- [Instructions to follow]
Transcribe all records exactly.

Top of Data records

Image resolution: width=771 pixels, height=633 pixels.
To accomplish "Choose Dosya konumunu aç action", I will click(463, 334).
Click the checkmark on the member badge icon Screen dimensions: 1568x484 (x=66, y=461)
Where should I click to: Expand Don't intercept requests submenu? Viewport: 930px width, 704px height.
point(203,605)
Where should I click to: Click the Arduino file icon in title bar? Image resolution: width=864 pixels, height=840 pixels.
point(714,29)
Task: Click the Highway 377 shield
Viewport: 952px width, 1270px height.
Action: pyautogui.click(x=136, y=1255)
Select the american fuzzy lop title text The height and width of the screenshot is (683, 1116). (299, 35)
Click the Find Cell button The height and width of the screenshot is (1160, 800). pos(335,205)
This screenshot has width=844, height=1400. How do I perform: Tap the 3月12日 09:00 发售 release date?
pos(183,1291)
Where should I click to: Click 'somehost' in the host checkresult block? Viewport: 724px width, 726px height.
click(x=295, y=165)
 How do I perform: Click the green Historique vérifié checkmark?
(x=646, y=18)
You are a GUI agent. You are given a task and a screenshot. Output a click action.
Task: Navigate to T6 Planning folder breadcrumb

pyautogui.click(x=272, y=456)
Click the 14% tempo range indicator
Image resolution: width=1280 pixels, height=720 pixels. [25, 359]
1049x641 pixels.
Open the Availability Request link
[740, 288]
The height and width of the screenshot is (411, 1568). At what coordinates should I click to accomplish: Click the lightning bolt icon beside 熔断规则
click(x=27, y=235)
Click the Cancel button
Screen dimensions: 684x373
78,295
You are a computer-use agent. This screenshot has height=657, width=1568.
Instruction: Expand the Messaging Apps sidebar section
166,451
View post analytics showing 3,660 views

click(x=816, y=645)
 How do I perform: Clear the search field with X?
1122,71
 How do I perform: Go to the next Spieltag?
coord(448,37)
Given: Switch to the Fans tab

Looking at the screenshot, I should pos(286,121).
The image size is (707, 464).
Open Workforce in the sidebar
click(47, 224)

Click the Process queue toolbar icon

Bottom of Data records

- [Result of this exercise]
Image resolution: width=771 pixels, height=633 pixels.
To accomplish "Choose Dosya konumunu aç action", I will click(463, 334).
Click the checkmark on the member badge icon Screen dimensions: 1568x484 (x=66, y=461)
Where should I click to: Expand Don't intercept requests submenu? Viewport: 930px width, 704px height.
point(203,605)
Where should I click to: Click the Arduino file icon in title bar? Image resolution: width=864 pixels, height=840 pixels.
point(714,29)
Task: Click the Highway 377 shield
Viewport: 952px width, 1270px height.
Action: pyautogui.click(x=136, y=1255)
Select the american fuzzy lop title text The height and width of the screenshot is (683, 1116). (299, 35)
Click the Find Cell button The height and width of the screenshot is (1160, 800). pos(335,205)
This screenshot has width=844, height=1400. How do I perform: Tap the 3月12日 09:00 发售 release date?
pos(183,1291)
Where should I click to: Click 'somehost' in the host checkresult block? Viewport: 724px width, 726px height.
click(x=295, y=165)
 How do I perform: Click the green Historique vérifié checkmark?
(x=646, y=18)
You are a GUI agent. You are given a task and a screenshot. Output a click action.
Task: Navigate to T6 Planning folder breadcrumb

pyautogui.click(x=272, y=456)
Click the 14% tempo range indicator
Image resolution: width=1280 pixels, height=720 pixels. [25, 359]
1049x641 pixels.
Open the Availability Request link
[740, 288]
The height and width of the screenshot is (411, 1568). At what coordinates should I click to accomplish: Click the lightning bolt icon beside 熔断规则
click(x=27, y=235)
Click the Cancel button
Screen dimensions: 684x373
78,295
You are a computer-use agent. This screenshot has height=657, width=1568.
Instruction: Expand the Messaging Apps sidebar section
166,451
View post analytics showing 3,660 views

click(x=816, y=645)
 How do I perform: Clear the search field with X?
1122,71
 How do I perform: Go to the next Spieltag?
coord(448,37)
Given: Switch to the Fans tab

Looking at the screenshot, I should pos(286,121).
The image size is (707, 464).
Open Workforce in the sidebar
click(47, 224)

Click the Process queue toolbar icon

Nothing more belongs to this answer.